Chanan, from New York, N.Y. writes:
The federal budget has swung from a $5 trillion projected surplus when President Clinton left to an almost equal deficit under President Bush. How do you respond to those who say this puts the lie to GOP claims of fiscal continence?

Joel Kaplan
Hi Chanan. During his first term, the President worked with Congress to meet historic challenges: a stock market collapse that began in spring of 2000, a recession on the doorstep when President Bush assumed office, revelation of corporate scandals, and, of course, the terrorist attacks of September 11th. These shocks to our economy took a real toll on our budget and caused revenues to decline for the three years in a row—the first time that has happened since the 1920s. To meet the economy's significant challenges, the President proposed and signed into law, in each year of his first term, major tax relief that fueled recovery, business investment and job creation. The strong economy the tax relief helped create is in turn responsible for the greater than expected revenues we reported today, and for bringing our deficit down even faster than we had projected.

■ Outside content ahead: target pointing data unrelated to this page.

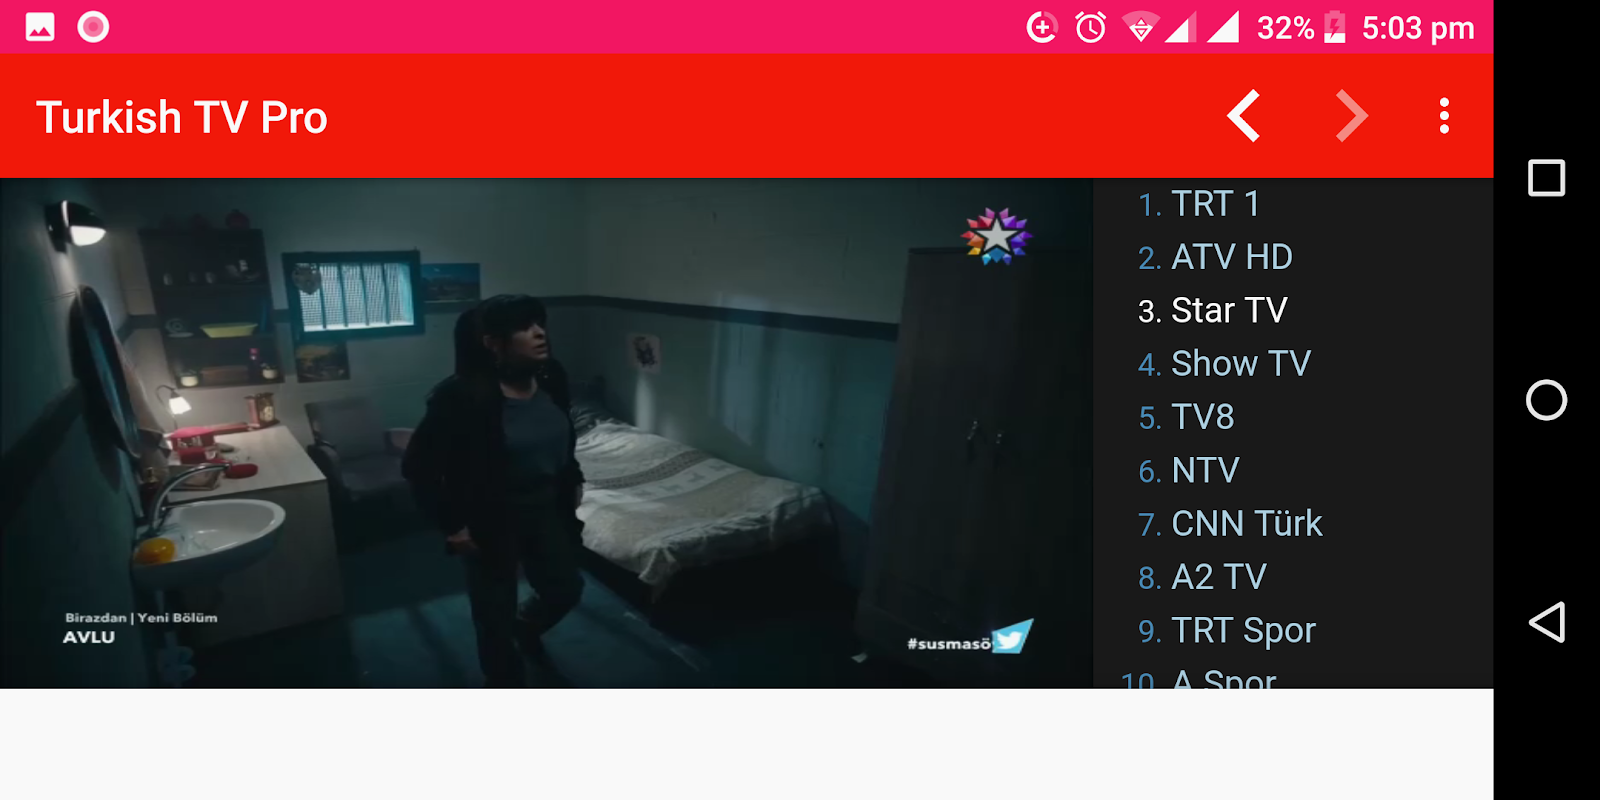Viewport: 1600px width, 800px height.
Task: Select ATV HD channel
Action: 1215,257
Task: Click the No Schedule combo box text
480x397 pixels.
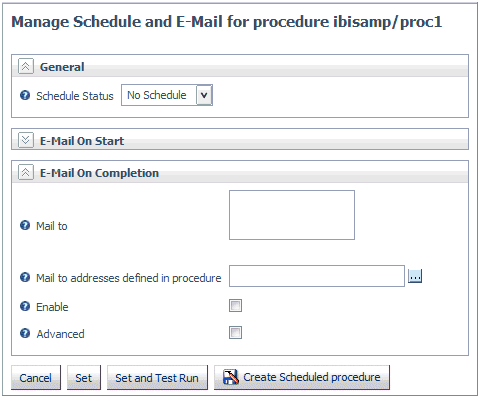Action: [x=157, y=95]
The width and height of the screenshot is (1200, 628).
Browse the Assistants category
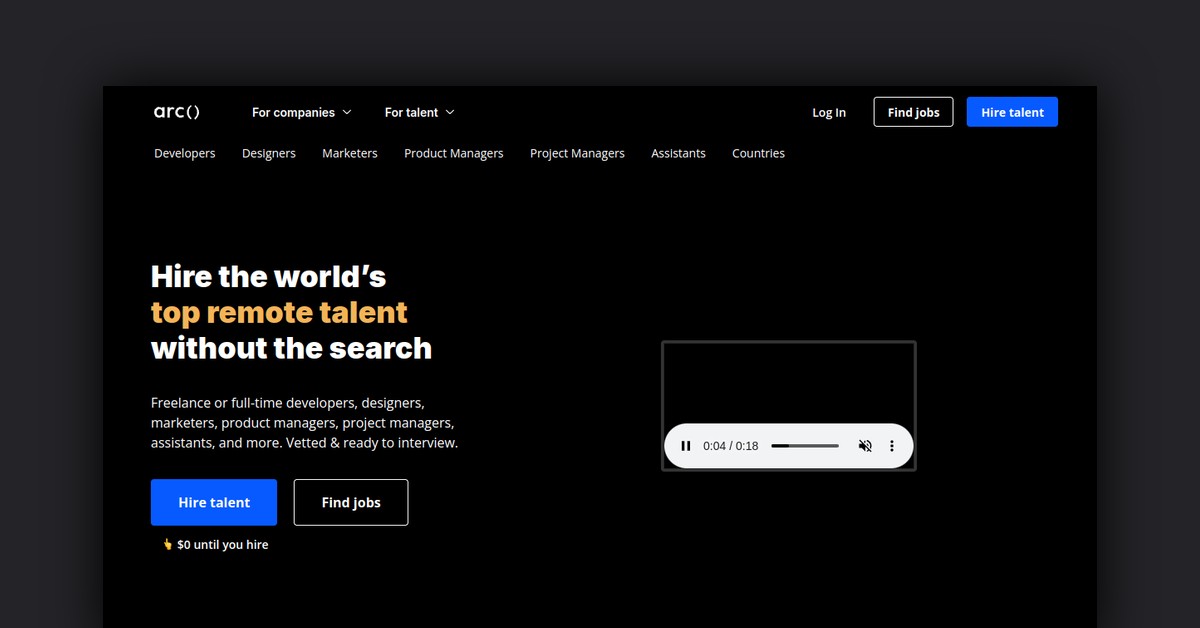pos(678,153)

The President and Congress have also devoted significant resources to rebuild and transform our military and to protect our homeland. While committing these necessary resources to protecting America, the President and Congress have focused on spending restraint elsewhere in the budget. We succeeded in bringing down the rate of growth in non-security discretionary spending each year of the President's first term. In this year’s Budget, the President proposed an actual cut in that category of non-security spending. Now we need to work with Congress to hold the line on spending, as well as to continue the tax relief that is helping our economy grow.

Joel Kaplan
Thanks everybody for the good questions. I enjoyed being back on Ask the White House.